### Required work
For this exercise, restate the data below with no change at all.

(Stored items)
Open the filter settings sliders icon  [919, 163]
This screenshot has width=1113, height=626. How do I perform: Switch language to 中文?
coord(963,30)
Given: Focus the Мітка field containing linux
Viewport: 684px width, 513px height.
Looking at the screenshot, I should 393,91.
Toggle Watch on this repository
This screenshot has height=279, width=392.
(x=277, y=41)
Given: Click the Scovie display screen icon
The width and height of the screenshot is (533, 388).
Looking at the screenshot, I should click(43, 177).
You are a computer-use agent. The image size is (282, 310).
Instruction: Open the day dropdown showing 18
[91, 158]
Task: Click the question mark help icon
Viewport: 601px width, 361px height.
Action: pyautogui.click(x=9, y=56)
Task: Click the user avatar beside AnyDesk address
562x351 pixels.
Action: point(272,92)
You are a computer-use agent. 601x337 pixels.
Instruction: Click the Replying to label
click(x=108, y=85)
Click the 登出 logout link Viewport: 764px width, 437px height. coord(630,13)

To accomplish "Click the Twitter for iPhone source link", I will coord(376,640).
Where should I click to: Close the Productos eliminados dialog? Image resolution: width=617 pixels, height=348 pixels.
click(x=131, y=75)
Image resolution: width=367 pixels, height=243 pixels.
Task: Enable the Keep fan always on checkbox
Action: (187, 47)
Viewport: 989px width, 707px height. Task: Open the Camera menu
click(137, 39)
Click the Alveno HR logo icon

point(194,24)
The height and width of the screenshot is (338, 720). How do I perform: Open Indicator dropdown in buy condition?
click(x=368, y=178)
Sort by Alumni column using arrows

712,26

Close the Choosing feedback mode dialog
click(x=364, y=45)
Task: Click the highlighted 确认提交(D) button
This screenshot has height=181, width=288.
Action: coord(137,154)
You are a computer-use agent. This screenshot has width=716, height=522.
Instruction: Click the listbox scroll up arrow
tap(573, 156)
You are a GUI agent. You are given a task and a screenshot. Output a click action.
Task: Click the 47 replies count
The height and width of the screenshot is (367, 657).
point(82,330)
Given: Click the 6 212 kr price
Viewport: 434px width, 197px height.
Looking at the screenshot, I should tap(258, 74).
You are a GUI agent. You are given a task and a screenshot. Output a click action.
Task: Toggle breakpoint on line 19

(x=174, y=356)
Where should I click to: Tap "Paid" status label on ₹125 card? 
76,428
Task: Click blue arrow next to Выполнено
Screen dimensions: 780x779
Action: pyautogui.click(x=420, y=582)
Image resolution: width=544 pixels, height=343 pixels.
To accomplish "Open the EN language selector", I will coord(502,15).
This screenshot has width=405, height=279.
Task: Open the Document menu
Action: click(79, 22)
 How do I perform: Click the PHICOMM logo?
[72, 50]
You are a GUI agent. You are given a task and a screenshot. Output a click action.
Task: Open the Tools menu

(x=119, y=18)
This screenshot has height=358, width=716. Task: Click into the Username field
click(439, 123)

### Solved problem
Open the filter settings sliders icon  [919, 163]
This screenshot has width=1113, height=626. How do I perform: Switch language to 中文?
coord(963,30)
Given: Focus the Мітка field containing linux
Viewport: 684px width, 513px height.
Looking at the screenshot, I should 393,91.
Toggle Watch on this repository
This screenshot has height=279, width=392.
(x=277, y=41)
Given: Click the Scovie display screen icon
The width and height of the screenshot is (533, 388).
Looking at the screenshot, I should click(43, 177).
You are a computer-use agent. The image size is (282, 310).
Instruction: Open the day dropdown showing 18
[91, 158]
Task: Click the question mark help icon
Viewport: 601px width, 361px height.
Action: pyautogui.click(x=9, y=56)
Task: Click the user avatar beside AnyDesk address
562x351 pixels.
Action: point(272,92)
You are a computer-use agent. 601x337 pixels.
Instruction: Click the Replying to label
click(x=108, y=85)
Click the 登出 logout link Viewport: 764px width, 437px height. coord(630,13)

To accomplish "Click the Twitter for iPhone source link", I will coord(376,640).
Where should I click to: Close the Productos eliminados dialog? Image resolution: width=617 pixels, height=348 pixels.
click(x=131, y=75)
Image resolution: width=367 pixels, height=243 pixels.
Task: Enable the Keep fan always on checkbox
Action: (187, 47)
Viewport: 989px width, 707px height. Task: Open the Camera menu
click(137, 39)
Click the Alveno HR logo icon

point(194,24)
The height and width of the screenshot is (338, 720). How do I perform: Open Indicator dropdown in buy condition?
click(x=368, y=178)
Sort by Alumni column using arrows

712,26

Close the Choosing feedback mode dialog
click(x=364, y=45)
Task: Click the highlighted 确认提交(D) button
This screenshot has height=181, width=288.
Action: coord(137,154)
You are a computer-use agent. This screenshot has width=716, height=522.
Instruction: Click the listbox scroll up arrow
tap(573, 156)
You are a GUI agent. You are given a task and a screenshot. Output a click action.
Task: Click the 47 replies count
The height and width of the screenshot is (367, 657).
point(82,330)
Given: Click the 6 212 kr price
Viewport: 434px width, 197px height.
Looking at the screenshot, I should tap(258, 74).
You are a GUI agent. You are given a task and a screenshot. Output a click action.
Task: Toggle breakpoint on line 19

(x=174, y=356)
Where should I click to: Tap "Paid" status label on ₹125 card? 
76,428
Task: Click blue arrow next to Выполнено
Screen dimensions: 780x779
Action: pyautogui.click(x=420, y=582)
Image resolution: width=544 pixels, height=343 pixels.
To accomplish "Open the EN language selector", I will coord(502,15).
This screenshot has width=405, height=279.
Task: Open the Document menu
Action: click(79, 22)
 How do I perform: Click the PHICOMM logo?
[72, 50]
You are a GUI agent. You are given a task and a screenshot. Output a click action.
Task: Open the Tools menu

(x=119, y=18)
This screenshot has height=358, width=716. Task: Click into the Username field
click(439, 123)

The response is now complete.